The two types of masker used during building the explainers:

masker: Independent masks out tabular features by integrating over the given background dataset.
pmasker: Partition Unlike Independent, Partition respects a hierarchial structure of the data.
- param clustering：string (distance metric to use for creating the clustering of the features) or numpy.ndarray (the clustering of the features).

The following two types of masker are used during benchmarking:

cmasker: Composite merges several maskers for different inputs together into a single composite masker.
Fixed leaves the input unchanged during masking, and is used for things like scoring labels.

shap.explainers

# shap/explainers/__init__.py
from ._permutation import Permutation
from ._partition import Partition
from ._tree import Tree
from ._gpu_tree import GPUTree
from ._exact import Exact
from ._additive import Additive
from ._linear import Linear
from ._sampling import Sampling
from ._deep import Deep

# shap/__init__.py

# explainers
from .explainers._explainer import Explainer
from .explainers._kernel import Kernel as KernelExplainer
from .explainers._sampling import Sampling as SamplingExplainer
from .explainers._tree import Tree as TreeExplainer
from .explainers._gpu_tree import GPUTree as GPUTreeExplainer
from .explainers._deep import Deep as DeepExplainer
from .explainers._gradient import Gradient as GradientExplainer
from .explainers._linear import Linear as LinearExplainer
from .explainers._partition import Partition as PartitionExplainer
from .explainers._permutation import Permutation as PermutationExplainer
from .explainers._additive import Additive as AdditiveExplainer
from .explainers import other # Coefficent, Random, LimeTabular, Maple, TreeMaple, TreeGain

The explainers list is made up of 6 explainers of 4 types (5 classes):

model-agnostic
- “Permutation”, “Permutation part.”: Permutation (masker = masker/pmasker) approximates the Shapley values by iterating through permutations of the inputs.
- “Partition”: Partition has two particularly nice properties
  - model-agnostic but when using a balanced partition tree only has quadradic exact runtime (in term of the number of input features).
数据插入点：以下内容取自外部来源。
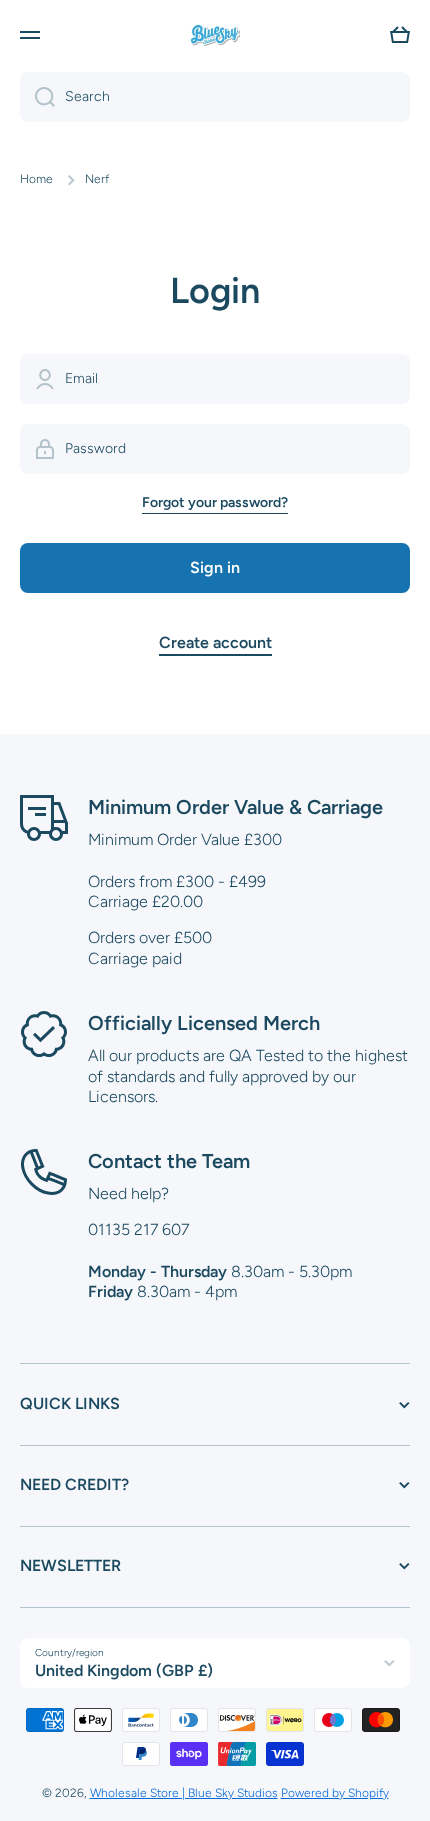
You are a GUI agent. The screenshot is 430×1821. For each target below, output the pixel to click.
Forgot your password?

This is in contrast to the exponential exact runtime of KernalExplainer or SamplingExplainer.
  - always assigns to groups of correlated features the credit that set of features would have had if treated as a group
tree
- “Tree”, “Tree approx.”: Tree (approximate = False/True)
shapley
- “Exact”: Exact computes SHAP values via an optimized exact enumeration.
baseline
- “Random”: Random simply returns random (normally distributed) feature attributions.

Run Benchmarks

# explain with all the explainers
attributions = [(name, exp(X_eval)) for name, exp in explainers] # (str, shap._explanation.Explanation)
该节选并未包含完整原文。